The Fair Scheduler lets all apps run by default, but it is also possible to limit the number of running apps per user and per queue.

Limited apps will wait in the scheduler’s queue until the actual running apps finish.

Policy

Within each queue, a scheduling policy is used to share resources between the running apps.

The Fair Scheduler bases scheduling fairness decisions can be:

  • only on memory (Default) also called memory-based fair sharing
  • or on both memory and CPU (using the notion of Dominant Resource Fairness developed by Ghodsi et al). (knwon as multi-resource with Dominant Resource Fairness ??)
  • or FIFO

Policies extends org.apache.hadoop.yarn.server.resourcemanager.scheduler.fair.SchedulingPolicy. Built-in:

  • FifoPolicy,
  • FairSharePolicy (default),
  • and DominantResourceFairnessPolicy

Rule

A policy consists of a set of rules that are applied sequentially to classify an incoming application. Each rule either places the app into a queue, rejects it, or continues on to the next rule.

Priority

app priorities are used as weights to determine the fraction of total resources that each app should get.

Properties

  • Used Resources - The sum of resources allocated to containers within the queue.
  • Num Active Applications - The number of applications in the queue that have received at least one container.
  • Num Pending Applications - The number of applications in the queue that have not yet received any containers.
  • Min Resources - The configured minimum resources that are guaranteed to the queue.
  • Max Resources - The configured maximum resources that are allowed to the queue.
  • Instantaneous Fair Share - The queue’s instantaneous fair share of resources. These shares consider only actives queues (those with running applications), and are used for scheduling decisions. Queues may be allocated resources beyond their shares when other queues aren’t using them. A queue whose resource consumption lies at or below its instantaneous fair share will never have its containers preempted.
  • Steady Fair Share - The queue’s steady fair share of resources. These shares consider all the queues irrespective of whether they are active (have running applications) or not. These are computed less frequently and change only when the configuration or capacity changes.They are meant to provide visibility into resources the user can expect, and hence displayed in the Web UI.

Management

Installation

in the conf file

<property>
  <name>yarn.resourcemanager.scheduler.class</name>
  <value>org.apache.hadoop.yarn.server.resourcemanager.scheduler.fair.FairScheduler</value>
</property>

Configuration

Two files for two scope:

  • at process start: the yarn-site.xml
  • on the fly: the allocation file (reloaded every 10 seconds). It lists which queues exist and their respective weights and capacities.

Resource Reservation

The reservation system in the context of the fair scheduler.

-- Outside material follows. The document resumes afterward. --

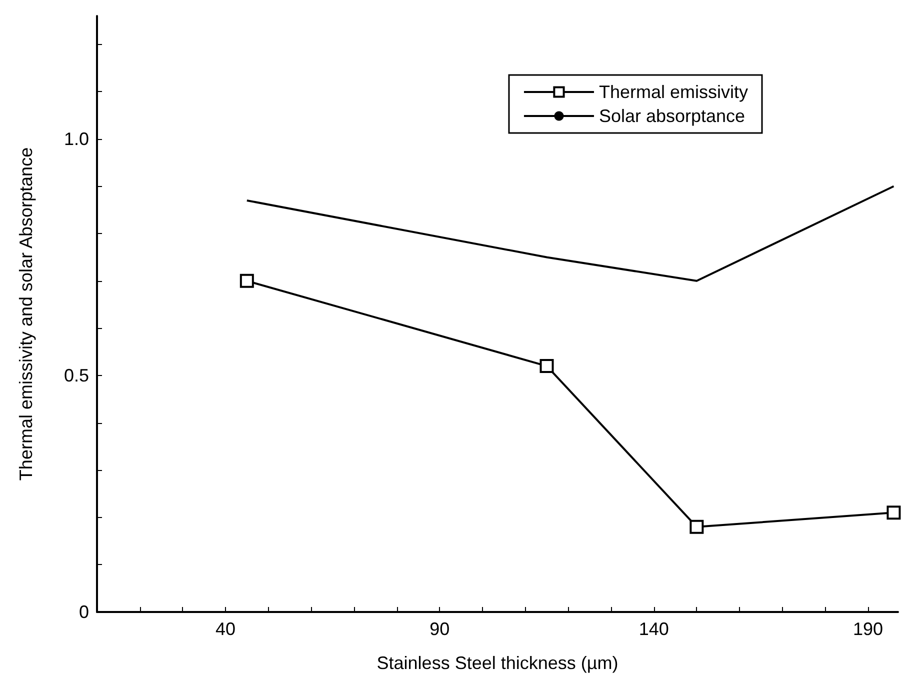  I want to click on y-tick-label: 0, so click(84, 612).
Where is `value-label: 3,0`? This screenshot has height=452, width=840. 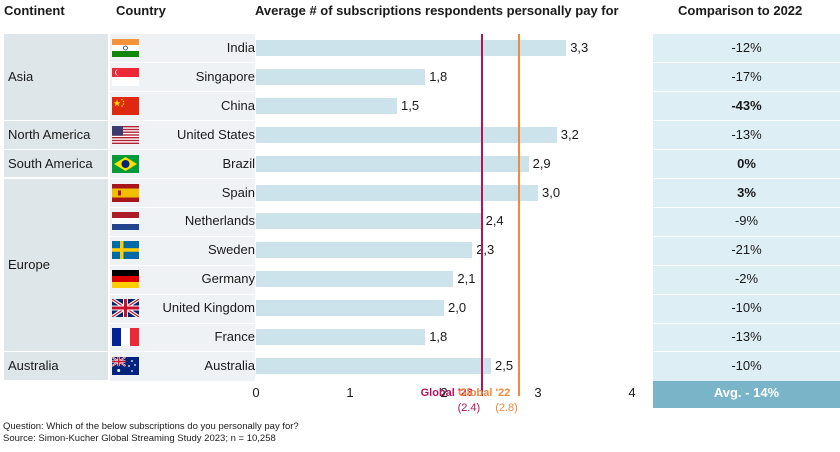
value-label: 3,0 is located at coordinates (552, 192).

It's not enabled by default. The application can request reserved resources at runtime by specifying the reservationId during submission.

See:

UI

yarnUi/cluster/scheduler

Log

Fair Scheduler is able to dump its state periodically. It is disabled by default. The administrator can enable it by setting org.apache.hadoop.yarn.server.resourcemanager.scheduler.fair.FairScheduler.statedump logging level to DEBUG.

Fair Scheduler state dumps can potentially generate a large amount of log data.

Fair Scheduler logs go to the Resource Manager log file by default. Uncomment the “Fair scheduler state dump” section in log4j.properties to dump the state into a separate file.